With a focus over the last 18 months on supporting clients with executive cyber advice in Melbourne and Brisbane, we have successfully gained a new director. Rahn Wakeley, an industry veteran of nearly 30 years brings with him a wealth of creative passion and skills.
The new appointment accelerates our plans to expand our footprint into Sydney as well as unique skills and insights into Cyber security strategy, management and operations from Wakeley’s direct experience as a CISO.
Our combined skills and experience will now be directed to assisting clients in tackling cybersecurity challenges in 3 primary focus areas:
Gaining precision and confidence in cyber security investment
We believe that investments in Cyber (including Technology Risk, Privacy and Compliance) at its current levels are, in many cases, unsustainable and misaligned with genuine business needs. Cyber investments must be measurably aligned with reductions in risk or business benefits.

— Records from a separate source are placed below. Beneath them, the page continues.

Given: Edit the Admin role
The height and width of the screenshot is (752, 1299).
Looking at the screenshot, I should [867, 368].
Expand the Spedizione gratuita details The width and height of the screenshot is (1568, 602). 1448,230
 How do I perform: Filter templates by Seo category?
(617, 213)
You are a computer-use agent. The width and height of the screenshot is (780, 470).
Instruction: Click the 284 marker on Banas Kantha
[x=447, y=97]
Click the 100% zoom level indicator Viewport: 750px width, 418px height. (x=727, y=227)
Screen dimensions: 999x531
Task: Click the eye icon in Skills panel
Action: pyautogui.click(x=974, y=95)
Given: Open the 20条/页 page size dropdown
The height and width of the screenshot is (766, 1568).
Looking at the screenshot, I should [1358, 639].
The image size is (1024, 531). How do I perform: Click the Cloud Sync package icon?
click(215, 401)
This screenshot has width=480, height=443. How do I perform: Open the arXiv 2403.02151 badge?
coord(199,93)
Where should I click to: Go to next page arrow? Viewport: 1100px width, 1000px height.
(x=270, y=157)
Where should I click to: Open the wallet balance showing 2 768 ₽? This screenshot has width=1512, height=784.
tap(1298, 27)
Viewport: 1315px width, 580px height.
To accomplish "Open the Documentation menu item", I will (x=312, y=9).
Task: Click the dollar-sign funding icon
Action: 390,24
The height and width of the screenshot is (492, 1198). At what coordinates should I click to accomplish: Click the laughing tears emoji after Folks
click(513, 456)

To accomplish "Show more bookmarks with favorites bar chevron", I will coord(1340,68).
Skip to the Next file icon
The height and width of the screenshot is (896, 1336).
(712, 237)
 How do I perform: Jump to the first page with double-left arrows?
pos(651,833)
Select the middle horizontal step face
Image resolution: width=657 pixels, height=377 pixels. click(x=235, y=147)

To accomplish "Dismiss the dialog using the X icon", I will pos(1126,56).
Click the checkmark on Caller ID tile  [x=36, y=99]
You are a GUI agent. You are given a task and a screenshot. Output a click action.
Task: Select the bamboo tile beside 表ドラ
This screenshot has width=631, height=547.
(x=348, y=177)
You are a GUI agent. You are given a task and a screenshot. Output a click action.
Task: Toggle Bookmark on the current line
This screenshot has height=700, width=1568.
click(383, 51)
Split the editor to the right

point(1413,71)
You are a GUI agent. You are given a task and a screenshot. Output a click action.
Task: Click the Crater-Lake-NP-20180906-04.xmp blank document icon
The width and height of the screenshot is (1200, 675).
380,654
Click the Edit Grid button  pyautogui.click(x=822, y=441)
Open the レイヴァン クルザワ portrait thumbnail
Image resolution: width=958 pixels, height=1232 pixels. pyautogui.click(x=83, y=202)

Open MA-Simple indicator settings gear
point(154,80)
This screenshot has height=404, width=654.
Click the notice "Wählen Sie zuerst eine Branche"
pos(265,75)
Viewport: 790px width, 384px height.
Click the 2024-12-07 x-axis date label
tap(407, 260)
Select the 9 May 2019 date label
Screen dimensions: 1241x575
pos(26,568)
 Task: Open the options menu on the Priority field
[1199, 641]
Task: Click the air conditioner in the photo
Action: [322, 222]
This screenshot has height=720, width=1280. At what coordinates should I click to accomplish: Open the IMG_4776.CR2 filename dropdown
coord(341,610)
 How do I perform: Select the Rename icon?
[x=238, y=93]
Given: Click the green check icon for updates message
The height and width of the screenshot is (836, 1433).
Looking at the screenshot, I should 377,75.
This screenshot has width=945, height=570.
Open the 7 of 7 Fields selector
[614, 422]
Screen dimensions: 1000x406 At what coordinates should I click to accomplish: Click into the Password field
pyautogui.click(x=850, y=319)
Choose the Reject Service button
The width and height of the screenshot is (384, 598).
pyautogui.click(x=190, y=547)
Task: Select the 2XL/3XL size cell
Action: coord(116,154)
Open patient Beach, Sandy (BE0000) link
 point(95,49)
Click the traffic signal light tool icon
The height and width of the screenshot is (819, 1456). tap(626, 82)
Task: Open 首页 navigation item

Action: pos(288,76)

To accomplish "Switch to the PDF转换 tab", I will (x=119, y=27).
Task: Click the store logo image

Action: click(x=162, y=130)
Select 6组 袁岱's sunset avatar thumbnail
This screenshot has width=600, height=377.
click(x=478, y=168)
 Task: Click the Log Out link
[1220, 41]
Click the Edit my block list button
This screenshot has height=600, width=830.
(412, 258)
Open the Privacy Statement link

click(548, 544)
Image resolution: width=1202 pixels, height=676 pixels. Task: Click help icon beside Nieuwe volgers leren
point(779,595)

Increasing human-centred cyber resilience
There is a common saying in the industry that humans are your weakest link. We think that this can be flipped around to make people and culture your strongest asset. This requires a shift in thinking to move away from point solutions such as isolated board education, simple developer training and phishing exercises to a whole of business awareness that starts from the top and is driven by measurable metrics.
Addressing supply chain risks sustainably
2022 showed that there is a very real sting associated with supply chain risks. Large scale breaches in Australia and New Zealand highlighted the significant impact to society that arises from the intersection of collecting too much data, keeping it for too long and questionable governance combined with technical control failures.
There is a lot of discussion about uplifting maturity in these areas with suggestions ranging from legislation, greater Board-level accountability, increased funding and many others.
What has not really been addressed is the fact that incidents will continue even with all of the suggested improvements.
We think that there is a significant opportunity to optimise how companies demonstrate their technology, risk and compliance practices to each other as well as to customers and regulators in a simpler and more cost and time-effective way.